4

I have large XML files ("ONIX" standard) I'd like to split. Basic structure is:

<?xml version="1.0" encoding="utf-8"?>
<!DOCTYPE ONIXmessage SYSTEM "http://www.editeur.org/onix/2.1/short/onix-international.dtd">
<!-- DOCTYPE is not always present and might look differently -->
<ONIXmessage> <!-- sometimes with an attribute -->
<header>
...
</header> <!-- up to this line every out-file should be identical to source -->
<product> ... </product>
<product> ... </product>
...
<product> ... </product>
<ONIXmessage>

What I want to do is to split this file into n smaller files of approximately same size. For this I'd count the number of <product> nodes, divide them by n and clone them into n new xml files. I have searched a lot, and this task seems to be harder than I thought.

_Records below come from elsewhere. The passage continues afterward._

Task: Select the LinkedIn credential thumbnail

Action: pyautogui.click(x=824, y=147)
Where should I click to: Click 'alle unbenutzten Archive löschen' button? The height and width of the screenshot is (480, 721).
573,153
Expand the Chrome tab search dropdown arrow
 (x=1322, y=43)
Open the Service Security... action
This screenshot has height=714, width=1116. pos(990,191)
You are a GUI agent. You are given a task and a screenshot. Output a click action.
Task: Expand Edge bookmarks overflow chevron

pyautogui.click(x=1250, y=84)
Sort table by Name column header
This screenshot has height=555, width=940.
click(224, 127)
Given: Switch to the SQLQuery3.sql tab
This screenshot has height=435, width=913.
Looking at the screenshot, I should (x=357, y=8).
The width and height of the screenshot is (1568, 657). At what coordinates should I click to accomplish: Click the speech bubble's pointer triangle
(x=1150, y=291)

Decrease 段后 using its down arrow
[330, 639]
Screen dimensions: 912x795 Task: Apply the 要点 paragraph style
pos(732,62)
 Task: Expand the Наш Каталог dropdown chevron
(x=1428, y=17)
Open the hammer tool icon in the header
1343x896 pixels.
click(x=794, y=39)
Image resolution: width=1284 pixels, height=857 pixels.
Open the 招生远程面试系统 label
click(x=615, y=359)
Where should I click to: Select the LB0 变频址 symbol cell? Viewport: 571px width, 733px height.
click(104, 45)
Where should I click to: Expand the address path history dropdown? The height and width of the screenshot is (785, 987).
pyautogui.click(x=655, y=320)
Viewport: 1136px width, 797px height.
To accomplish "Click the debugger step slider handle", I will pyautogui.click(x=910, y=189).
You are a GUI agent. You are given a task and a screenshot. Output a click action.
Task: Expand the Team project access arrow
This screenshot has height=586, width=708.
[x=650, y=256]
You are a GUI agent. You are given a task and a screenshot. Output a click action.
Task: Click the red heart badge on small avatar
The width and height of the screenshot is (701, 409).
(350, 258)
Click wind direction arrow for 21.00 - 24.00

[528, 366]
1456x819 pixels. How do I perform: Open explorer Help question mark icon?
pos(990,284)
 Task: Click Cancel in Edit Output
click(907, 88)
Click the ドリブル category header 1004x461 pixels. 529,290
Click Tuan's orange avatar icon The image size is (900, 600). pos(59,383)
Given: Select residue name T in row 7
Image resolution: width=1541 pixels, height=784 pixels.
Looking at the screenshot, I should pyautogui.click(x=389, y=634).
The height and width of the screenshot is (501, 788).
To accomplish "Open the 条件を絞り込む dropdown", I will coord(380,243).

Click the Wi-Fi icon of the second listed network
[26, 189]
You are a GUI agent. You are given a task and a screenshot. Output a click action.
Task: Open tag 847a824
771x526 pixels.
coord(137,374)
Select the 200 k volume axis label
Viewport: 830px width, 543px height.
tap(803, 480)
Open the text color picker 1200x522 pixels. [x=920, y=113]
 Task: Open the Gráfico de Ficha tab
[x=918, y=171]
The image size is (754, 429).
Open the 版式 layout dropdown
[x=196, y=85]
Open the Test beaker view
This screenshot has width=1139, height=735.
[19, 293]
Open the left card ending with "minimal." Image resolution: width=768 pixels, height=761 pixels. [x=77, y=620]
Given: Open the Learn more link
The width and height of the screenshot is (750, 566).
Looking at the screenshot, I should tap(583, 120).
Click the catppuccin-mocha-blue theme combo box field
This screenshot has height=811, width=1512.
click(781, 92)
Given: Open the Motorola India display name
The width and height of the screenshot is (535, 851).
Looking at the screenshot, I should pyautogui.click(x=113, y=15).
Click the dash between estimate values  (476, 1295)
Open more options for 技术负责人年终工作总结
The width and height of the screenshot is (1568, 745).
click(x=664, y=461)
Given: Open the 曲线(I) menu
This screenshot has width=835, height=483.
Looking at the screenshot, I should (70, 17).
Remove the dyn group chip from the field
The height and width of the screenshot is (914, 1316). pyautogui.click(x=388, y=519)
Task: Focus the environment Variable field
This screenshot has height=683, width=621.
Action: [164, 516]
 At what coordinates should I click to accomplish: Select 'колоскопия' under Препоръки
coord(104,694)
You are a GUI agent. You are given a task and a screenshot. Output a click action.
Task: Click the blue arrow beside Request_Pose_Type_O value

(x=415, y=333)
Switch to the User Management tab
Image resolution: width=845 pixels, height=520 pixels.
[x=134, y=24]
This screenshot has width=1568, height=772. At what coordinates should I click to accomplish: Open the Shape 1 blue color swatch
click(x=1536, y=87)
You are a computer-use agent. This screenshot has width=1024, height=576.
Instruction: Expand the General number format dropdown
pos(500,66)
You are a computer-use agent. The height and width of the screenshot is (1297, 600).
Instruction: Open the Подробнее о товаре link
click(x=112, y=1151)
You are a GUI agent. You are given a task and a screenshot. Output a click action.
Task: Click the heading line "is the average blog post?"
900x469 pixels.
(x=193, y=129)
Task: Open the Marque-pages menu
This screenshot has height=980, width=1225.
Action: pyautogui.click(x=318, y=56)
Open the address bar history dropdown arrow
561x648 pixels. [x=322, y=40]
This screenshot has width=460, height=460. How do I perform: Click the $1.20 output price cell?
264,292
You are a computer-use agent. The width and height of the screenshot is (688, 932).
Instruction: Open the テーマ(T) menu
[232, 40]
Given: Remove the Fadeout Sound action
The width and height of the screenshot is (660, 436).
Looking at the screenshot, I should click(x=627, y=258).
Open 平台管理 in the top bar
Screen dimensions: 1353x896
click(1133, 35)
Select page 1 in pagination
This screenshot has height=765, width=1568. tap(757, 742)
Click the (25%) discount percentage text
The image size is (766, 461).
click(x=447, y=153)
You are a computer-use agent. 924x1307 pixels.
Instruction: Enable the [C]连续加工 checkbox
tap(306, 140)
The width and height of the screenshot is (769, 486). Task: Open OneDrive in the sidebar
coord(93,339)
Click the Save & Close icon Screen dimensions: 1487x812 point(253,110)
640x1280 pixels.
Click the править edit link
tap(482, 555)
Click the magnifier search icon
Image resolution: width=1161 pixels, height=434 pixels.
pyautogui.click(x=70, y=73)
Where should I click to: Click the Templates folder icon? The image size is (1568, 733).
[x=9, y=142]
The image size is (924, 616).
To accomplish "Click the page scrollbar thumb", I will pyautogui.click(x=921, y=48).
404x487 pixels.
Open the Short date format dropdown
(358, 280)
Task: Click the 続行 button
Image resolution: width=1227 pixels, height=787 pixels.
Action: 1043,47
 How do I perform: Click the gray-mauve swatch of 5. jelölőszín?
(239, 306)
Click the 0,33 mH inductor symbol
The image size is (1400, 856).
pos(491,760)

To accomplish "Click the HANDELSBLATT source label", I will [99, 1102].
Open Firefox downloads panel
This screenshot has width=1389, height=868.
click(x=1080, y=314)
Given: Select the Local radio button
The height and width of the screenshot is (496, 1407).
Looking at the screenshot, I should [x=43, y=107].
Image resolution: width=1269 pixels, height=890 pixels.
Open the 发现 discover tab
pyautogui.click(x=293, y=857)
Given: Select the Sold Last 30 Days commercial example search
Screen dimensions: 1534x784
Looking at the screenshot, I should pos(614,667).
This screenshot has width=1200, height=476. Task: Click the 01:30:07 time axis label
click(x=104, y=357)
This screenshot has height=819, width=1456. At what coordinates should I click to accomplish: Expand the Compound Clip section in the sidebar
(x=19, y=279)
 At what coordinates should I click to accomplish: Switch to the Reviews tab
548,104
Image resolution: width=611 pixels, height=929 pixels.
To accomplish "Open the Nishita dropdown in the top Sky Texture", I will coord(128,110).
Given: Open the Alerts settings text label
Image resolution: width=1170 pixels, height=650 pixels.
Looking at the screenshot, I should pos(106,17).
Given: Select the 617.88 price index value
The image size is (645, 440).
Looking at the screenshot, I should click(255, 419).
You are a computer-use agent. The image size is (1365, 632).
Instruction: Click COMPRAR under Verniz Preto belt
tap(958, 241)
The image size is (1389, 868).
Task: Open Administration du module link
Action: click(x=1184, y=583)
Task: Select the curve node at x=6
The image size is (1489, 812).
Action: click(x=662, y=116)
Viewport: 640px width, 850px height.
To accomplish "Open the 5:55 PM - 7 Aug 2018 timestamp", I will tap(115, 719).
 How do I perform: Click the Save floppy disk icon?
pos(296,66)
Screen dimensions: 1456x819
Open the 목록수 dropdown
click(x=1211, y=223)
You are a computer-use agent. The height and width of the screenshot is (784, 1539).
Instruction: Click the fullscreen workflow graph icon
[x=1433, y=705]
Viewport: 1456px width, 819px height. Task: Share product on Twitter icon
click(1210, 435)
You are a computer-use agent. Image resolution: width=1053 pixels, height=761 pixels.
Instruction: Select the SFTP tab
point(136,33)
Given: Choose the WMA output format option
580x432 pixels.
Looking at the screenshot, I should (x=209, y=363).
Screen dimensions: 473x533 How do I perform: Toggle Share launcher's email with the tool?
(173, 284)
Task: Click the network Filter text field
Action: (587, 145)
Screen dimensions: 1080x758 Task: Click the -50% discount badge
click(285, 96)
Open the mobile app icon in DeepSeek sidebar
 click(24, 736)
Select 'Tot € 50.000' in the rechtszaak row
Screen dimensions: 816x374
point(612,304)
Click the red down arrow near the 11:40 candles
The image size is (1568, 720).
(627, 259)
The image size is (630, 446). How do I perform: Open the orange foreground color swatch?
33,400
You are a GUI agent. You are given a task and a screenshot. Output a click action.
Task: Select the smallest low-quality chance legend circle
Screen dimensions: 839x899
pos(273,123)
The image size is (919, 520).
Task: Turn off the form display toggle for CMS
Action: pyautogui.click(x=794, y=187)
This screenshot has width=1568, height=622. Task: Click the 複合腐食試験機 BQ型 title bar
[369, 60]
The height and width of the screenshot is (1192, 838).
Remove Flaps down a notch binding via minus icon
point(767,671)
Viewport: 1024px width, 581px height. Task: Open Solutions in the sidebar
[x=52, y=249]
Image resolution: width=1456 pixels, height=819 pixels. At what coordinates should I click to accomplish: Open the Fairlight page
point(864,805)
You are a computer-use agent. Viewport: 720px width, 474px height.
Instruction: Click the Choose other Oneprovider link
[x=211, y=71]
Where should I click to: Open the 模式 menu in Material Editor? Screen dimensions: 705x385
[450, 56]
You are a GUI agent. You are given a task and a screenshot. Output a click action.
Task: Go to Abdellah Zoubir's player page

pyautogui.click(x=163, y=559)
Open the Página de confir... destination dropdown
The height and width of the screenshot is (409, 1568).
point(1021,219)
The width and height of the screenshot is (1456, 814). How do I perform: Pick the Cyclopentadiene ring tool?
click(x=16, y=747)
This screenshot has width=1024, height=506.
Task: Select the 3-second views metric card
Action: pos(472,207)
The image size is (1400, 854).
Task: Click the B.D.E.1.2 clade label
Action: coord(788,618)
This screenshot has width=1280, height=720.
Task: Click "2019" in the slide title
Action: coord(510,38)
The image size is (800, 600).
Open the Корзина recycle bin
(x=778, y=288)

  1. What I could not solve so far is to clone a new XML document with identical xml declaration, doctype, root element and <header> node, but without <product>s. I could do this using regex but I'd rather use xml tools.
  2. What would be the smartest way to transfer a number of <product> nodes to a new XML document? Object notation, like $xml.ONIXmessage.product | % { copy... }, XPath() queries (can you select n nodes with XPath()?) and CloneNode() or XMLReader/XMLWriter?
  3. The content of the nodes should be identical regarding formatting and encoding. How can this be ensured?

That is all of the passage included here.